→ **Exercise tasks**
1. In the talk description, which two organizations promote the new financial instrument for emergency pandemic response?
2. Rewrite the talk description starting at the words "As small government" and ending after "and social challenges.", replacing "investors" with "financiers" every time it appears.
3. Extend the talk description on financing pandemics by writing what follows its final sentence.

→ **Excerpt**
^^^^^^^^

As small government and austerity campaigns continue to wreak havoc on health services worldwide, there is increasing interest in capital market instruments designed to ‘make suffering profitable.’ The aim is to recruit private investors – high-wealth individuals and institutional investors – to mitigate the funding gaps created by government drawdowns implemented since the 1970s. In rich and poor countries alike, ‘impact’ instruments are being introduced to tackle difficult health, education, and social challenges.

This talk will focus on the growth of financial instruments for health. It will present the logics of a new financial instrument for emergency pandemic response promoted by the World Bank and the World Health Organization, the colloquially named ‘Ebola Bond’. Based on multi-sited ethnographic research in global financial institutions as well as on-the-ground with mobile enumerators in Sierra Leone,  the spaker will show how serious health risk management decisions are now actively informed by investor sensibilities. Catastrophic health forecasting, re-insurance, and extreme mortality modeling are now central to the financing of pandemics.

^^^^^^^^

→ **Material shown**
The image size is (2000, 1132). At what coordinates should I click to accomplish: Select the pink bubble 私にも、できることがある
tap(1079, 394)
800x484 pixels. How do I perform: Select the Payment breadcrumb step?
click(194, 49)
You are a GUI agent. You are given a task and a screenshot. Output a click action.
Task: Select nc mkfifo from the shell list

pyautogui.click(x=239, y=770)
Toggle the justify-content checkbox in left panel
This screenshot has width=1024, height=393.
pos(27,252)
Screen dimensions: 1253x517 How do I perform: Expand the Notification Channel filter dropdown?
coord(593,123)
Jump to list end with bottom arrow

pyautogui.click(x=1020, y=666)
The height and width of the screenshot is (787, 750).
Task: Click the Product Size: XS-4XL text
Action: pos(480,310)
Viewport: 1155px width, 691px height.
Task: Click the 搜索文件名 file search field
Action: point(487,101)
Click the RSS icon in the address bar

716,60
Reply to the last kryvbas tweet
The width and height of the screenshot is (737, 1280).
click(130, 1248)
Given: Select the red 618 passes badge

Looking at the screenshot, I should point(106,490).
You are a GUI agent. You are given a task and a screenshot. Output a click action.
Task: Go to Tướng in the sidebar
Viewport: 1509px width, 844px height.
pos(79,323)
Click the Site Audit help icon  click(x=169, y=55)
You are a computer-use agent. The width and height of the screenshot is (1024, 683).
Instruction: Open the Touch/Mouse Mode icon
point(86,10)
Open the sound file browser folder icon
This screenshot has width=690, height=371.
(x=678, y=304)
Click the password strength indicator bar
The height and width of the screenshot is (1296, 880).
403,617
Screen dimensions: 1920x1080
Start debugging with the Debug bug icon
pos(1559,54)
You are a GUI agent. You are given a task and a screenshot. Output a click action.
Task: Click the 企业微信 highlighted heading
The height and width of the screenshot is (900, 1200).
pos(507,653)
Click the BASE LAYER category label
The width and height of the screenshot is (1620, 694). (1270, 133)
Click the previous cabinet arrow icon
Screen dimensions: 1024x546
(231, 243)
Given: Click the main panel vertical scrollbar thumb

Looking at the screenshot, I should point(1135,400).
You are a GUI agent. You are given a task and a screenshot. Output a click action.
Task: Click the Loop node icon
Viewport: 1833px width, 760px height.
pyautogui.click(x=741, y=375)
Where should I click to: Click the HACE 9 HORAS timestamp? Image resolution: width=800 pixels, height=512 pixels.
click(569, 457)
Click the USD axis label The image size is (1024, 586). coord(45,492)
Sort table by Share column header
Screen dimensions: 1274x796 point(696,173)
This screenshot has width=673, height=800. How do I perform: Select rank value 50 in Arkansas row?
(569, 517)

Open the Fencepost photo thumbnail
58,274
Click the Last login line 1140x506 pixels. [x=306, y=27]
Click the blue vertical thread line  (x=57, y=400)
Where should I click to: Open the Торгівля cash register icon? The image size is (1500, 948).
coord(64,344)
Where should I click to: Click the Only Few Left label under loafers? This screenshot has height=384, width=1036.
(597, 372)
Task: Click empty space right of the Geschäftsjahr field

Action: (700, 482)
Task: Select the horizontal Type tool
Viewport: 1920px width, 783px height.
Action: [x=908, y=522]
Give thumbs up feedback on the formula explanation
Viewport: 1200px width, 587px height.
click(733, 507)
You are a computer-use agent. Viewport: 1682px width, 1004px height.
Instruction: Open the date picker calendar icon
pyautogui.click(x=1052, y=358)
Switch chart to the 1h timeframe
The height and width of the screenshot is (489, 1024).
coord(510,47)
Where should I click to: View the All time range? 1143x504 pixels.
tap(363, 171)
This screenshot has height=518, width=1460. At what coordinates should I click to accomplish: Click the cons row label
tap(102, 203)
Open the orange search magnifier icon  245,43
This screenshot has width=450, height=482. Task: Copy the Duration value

^^^^^^^^

→ **Answers below**
1. The World Bank and the World Health Organization.

2.
As small government and austerity campaigns continue to wreak havoc on health services worldwide, there is increasing interest in capital market instruments designed to ‘make suffering profitable.’ The aim is to recruit private financiers – high-wealth individuals and institutional financiers – to mitigate the funding gaps created by government drawdowns implemented since the 1970s. In rich and poor countries alike, ‘impact’ instruments are being introduced to tackle difficult health, education, and social challenges.

3.
Additionally,  it will be explained how health data plays a key role in financial payout, constituting the ‘trigger’ that either fund a response or make money for investors. Long-held notions of using data for project and program account-ability are still operative but invest-ability has become an adjuvant and decidedly more lucrative use of health data, continuing a trend first sparked in 2010 by the Gates Foundation. Analyzing these financial instruments may well assist us in assessing desirable and undesirable global health financing futures. What kind of global health financing do we want? With what kind of financing will we be complicitous in the future?